TASK DIRECTIONS
Once the line containing "2316x1476 pixels." is found in the entries below, restate it and each following line word for word, stopping after the line containing "Click the red".

TASK MATERIAL
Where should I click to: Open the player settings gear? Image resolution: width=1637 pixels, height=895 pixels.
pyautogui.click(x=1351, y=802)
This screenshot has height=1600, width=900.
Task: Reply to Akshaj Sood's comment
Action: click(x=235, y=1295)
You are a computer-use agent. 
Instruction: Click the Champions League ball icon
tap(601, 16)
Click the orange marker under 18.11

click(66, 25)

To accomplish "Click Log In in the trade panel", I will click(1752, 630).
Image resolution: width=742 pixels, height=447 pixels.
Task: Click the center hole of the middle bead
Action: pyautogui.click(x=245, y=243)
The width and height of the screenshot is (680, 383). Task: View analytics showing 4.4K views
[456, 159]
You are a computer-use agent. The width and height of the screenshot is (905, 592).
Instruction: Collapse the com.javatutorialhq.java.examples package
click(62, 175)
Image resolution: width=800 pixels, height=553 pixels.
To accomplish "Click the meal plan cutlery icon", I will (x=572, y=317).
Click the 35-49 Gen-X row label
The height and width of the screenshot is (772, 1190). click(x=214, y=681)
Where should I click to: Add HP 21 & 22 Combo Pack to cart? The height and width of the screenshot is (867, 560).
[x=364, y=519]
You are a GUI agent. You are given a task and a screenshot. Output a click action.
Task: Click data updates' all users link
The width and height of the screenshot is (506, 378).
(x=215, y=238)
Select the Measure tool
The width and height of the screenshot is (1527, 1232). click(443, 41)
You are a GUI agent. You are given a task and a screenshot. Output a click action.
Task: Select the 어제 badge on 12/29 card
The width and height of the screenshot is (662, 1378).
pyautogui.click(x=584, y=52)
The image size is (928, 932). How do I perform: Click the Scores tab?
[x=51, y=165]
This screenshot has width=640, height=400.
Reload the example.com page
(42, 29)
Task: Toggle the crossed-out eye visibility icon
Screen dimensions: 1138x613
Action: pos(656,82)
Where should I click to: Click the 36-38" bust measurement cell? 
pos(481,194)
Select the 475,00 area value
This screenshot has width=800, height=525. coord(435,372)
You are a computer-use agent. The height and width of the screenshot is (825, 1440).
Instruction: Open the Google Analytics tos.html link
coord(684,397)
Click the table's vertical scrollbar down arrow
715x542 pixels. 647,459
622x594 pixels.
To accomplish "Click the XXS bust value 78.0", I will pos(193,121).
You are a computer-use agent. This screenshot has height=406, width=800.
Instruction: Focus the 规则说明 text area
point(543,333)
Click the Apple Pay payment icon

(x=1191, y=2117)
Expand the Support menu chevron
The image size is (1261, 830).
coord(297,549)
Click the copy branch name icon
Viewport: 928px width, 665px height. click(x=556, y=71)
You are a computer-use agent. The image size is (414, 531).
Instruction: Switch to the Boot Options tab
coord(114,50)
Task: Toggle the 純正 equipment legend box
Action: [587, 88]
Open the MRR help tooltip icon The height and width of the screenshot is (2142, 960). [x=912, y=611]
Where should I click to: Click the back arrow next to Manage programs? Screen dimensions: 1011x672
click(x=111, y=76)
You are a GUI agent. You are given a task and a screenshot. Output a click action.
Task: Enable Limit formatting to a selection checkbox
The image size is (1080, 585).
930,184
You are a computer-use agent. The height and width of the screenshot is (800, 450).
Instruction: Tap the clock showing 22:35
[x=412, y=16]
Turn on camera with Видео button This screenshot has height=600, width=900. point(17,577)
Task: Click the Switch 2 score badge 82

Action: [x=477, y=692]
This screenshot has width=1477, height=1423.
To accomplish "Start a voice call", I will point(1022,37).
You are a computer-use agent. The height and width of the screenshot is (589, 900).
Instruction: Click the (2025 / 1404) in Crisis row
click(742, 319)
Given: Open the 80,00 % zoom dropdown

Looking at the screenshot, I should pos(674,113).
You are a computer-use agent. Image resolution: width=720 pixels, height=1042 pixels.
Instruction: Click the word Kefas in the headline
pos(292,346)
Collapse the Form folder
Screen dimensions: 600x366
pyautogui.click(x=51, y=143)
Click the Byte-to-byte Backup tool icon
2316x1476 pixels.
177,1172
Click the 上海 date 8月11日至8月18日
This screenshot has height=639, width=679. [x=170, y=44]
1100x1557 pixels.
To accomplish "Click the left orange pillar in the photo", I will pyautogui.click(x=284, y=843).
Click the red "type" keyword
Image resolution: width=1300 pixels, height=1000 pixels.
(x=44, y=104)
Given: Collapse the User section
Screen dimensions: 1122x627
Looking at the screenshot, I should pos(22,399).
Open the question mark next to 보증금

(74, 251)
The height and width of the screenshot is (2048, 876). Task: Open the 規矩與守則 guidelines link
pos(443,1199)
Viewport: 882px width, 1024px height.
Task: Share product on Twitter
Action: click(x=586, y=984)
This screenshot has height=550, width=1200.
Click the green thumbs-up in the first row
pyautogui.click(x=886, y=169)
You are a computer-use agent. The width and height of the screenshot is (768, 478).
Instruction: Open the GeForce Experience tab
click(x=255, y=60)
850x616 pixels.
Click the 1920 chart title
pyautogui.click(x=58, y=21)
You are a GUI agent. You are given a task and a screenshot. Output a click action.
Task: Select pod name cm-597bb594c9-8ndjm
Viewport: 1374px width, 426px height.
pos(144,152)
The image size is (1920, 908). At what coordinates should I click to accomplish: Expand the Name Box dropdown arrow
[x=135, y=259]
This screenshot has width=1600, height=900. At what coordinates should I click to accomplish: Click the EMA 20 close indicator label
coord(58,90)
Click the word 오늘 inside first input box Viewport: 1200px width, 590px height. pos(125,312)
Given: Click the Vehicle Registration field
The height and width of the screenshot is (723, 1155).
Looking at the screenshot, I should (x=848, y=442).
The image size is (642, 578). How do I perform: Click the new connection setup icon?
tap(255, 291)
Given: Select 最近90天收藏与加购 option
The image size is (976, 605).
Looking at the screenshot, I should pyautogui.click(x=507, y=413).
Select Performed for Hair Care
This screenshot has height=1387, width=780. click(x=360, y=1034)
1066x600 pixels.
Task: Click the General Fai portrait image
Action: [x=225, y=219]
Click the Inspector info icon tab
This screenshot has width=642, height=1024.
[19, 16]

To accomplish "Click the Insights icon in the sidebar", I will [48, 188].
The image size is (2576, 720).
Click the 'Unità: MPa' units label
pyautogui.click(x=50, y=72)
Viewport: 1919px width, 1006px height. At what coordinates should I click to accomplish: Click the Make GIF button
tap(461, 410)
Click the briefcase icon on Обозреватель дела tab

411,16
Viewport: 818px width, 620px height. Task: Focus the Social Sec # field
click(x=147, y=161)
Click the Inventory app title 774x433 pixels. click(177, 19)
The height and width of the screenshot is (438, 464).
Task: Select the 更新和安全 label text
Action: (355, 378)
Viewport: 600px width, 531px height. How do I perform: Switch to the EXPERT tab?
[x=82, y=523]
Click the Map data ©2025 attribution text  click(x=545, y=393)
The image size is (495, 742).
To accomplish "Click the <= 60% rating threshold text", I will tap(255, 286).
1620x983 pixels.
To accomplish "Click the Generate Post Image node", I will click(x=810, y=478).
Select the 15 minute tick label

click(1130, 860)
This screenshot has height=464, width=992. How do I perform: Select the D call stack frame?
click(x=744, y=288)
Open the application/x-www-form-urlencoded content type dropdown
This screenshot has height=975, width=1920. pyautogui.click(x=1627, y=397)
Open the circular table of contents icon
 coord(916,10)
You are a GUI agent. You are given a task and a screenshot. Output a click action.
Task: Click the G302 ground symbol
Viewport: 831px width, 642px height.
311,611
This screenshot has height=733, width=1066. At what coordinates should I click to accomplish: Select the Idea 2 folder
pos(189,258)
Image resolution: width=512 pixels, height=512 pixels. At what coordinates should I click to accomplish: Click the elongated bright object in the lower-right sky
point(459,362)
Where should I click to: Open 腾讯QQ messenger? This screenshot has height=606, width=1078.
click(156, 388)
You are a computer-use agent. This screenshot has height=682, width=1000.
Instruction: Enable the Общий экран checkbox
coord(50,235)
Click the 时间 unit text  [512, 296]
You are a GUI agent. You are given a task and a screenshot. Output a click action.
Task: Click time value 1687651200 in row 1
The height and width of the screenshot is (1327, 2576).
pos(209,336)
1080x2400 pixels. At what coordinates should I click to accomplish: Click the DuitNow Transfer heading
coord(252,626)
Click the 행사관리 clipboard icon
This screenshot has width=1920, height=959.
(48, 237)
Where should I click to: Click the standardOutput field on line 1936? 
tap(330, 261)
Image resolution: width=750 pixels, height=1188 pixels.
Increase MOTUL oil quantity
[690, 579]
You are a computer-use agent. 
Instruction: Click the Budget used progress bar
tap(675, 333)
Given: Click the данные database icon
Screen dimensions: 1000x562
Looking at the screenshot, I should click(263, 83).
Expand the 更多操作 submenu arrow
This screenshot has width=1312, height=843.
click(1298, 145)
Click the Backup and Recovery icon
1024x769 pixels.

OUTPUT FOR THIS EXERCISE
2316x1476 pixels.
177,1172
Click the 上海 date 8月11日至8月18日
This screenshot has height=639, width=679. [x=170, y=44]
1100x1557 pixels.
To accomplish "Click the left orange pillar in the photo", I will pyautogui.click(x=284, y=843).
Click the red "type" keyword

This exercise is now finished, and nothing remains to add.